TASK TO COMPLETE: In the data below, find the line with "Image resolution: width=417" and the line with "Task: Click Julia", then restate both and every line between them exactly, minus the pictures.

╔══

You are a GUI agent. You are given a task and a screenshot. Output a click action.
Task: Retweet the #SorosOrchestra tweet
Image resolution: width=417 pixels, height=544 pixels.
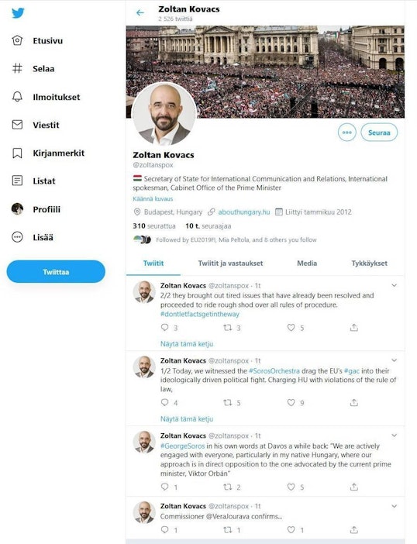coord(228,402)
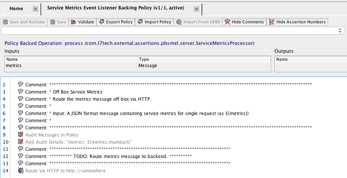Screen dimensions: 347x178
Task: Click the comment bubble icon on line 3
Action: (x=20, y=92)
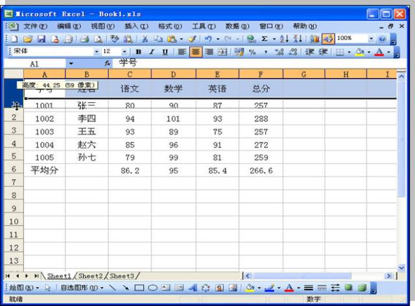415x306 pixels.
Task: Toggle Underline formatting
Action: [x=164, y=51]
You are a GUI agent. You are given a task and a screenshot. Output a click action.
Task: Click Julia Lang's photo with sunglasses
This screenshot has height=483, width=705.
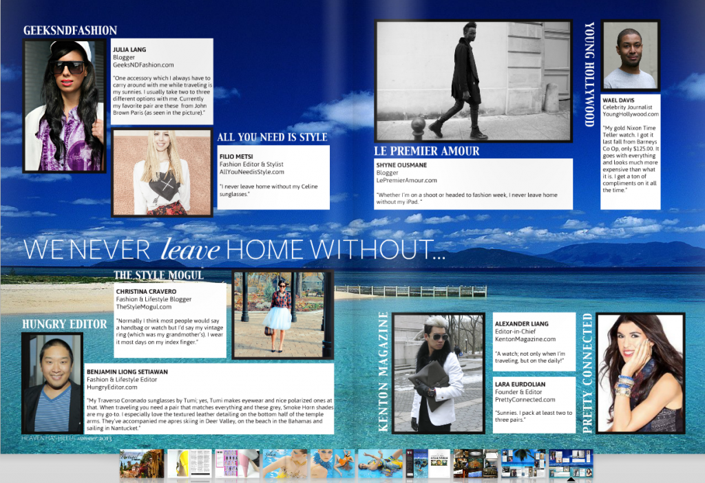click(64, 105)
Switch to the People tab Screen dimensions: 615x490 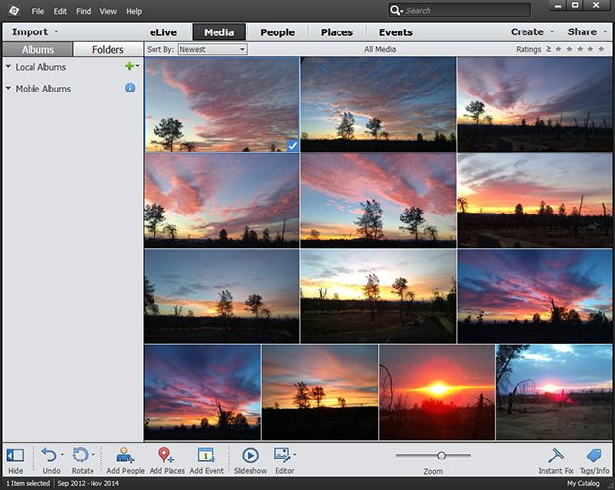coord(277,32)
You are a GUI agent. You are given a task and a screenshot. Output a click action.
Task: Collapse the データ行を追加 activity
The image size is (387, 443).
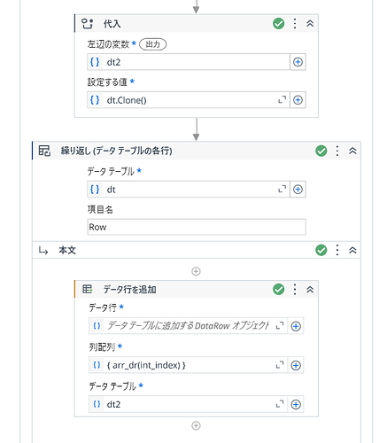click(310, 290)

╚══
╔══

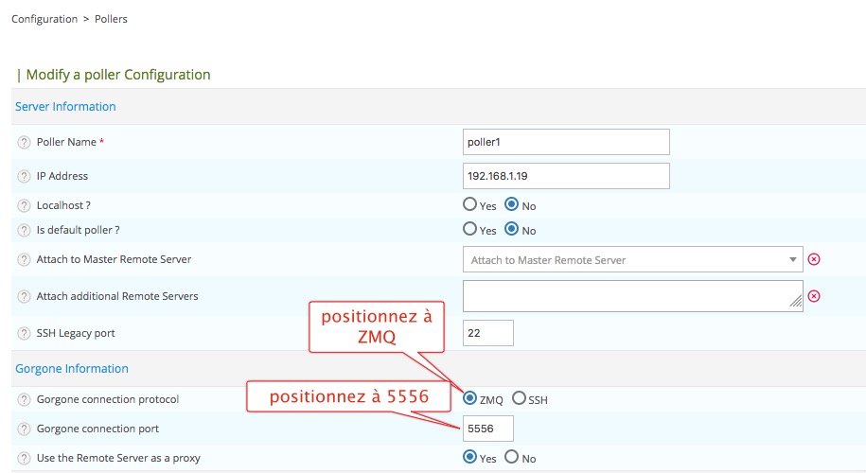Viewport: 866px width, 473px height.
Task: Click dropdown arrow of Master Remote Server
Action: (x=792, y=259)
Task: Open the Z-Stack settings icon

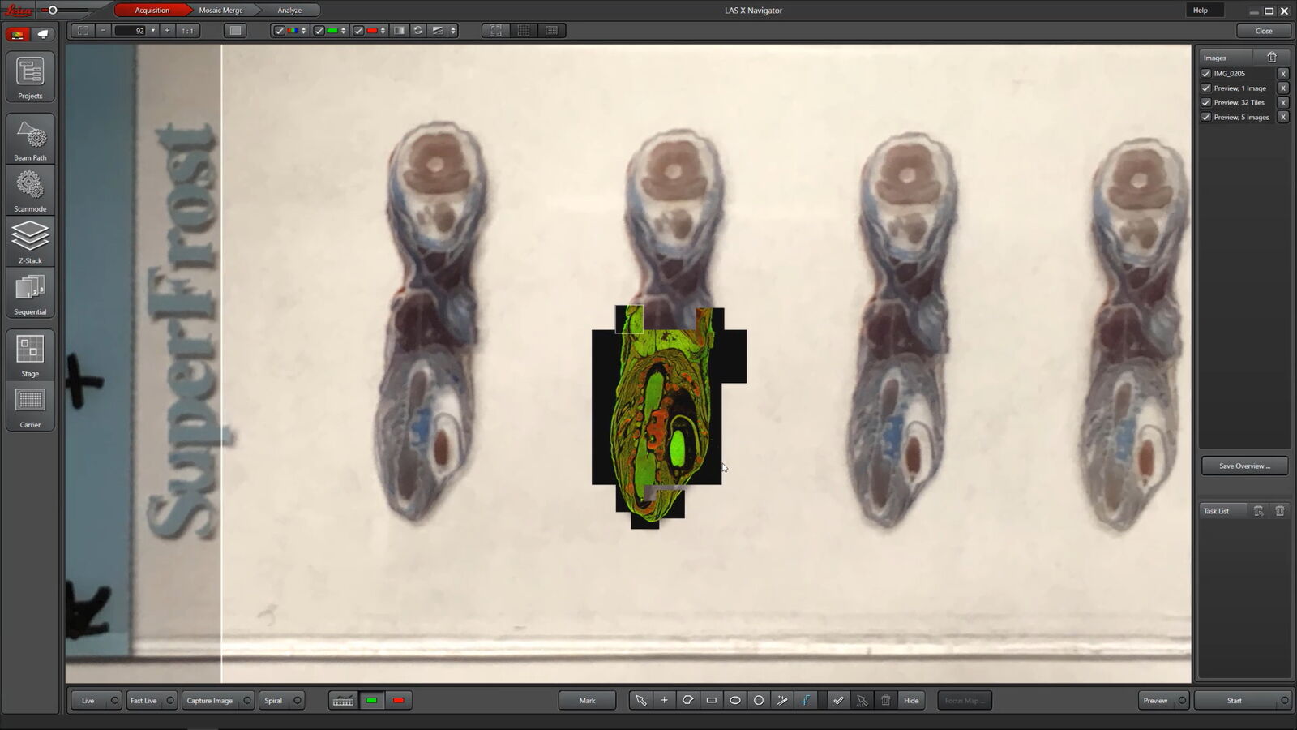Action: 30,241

╚══

SOLUTION:
Image resolution: width=417 pixels, height=544 pixels.
coord(228,402)
Screen dimensions: 347x178
Task: Click the comment bubble icon on line 3
Action: (x=20, y=92)
415x306 pixels.
Task: Toggle Underline formatting
Action: [x=164, y=51]
You are a GUI agent. You are given a task and a screenshot. Output a click action.
Task: Click Julia Lang's photo with sunglasses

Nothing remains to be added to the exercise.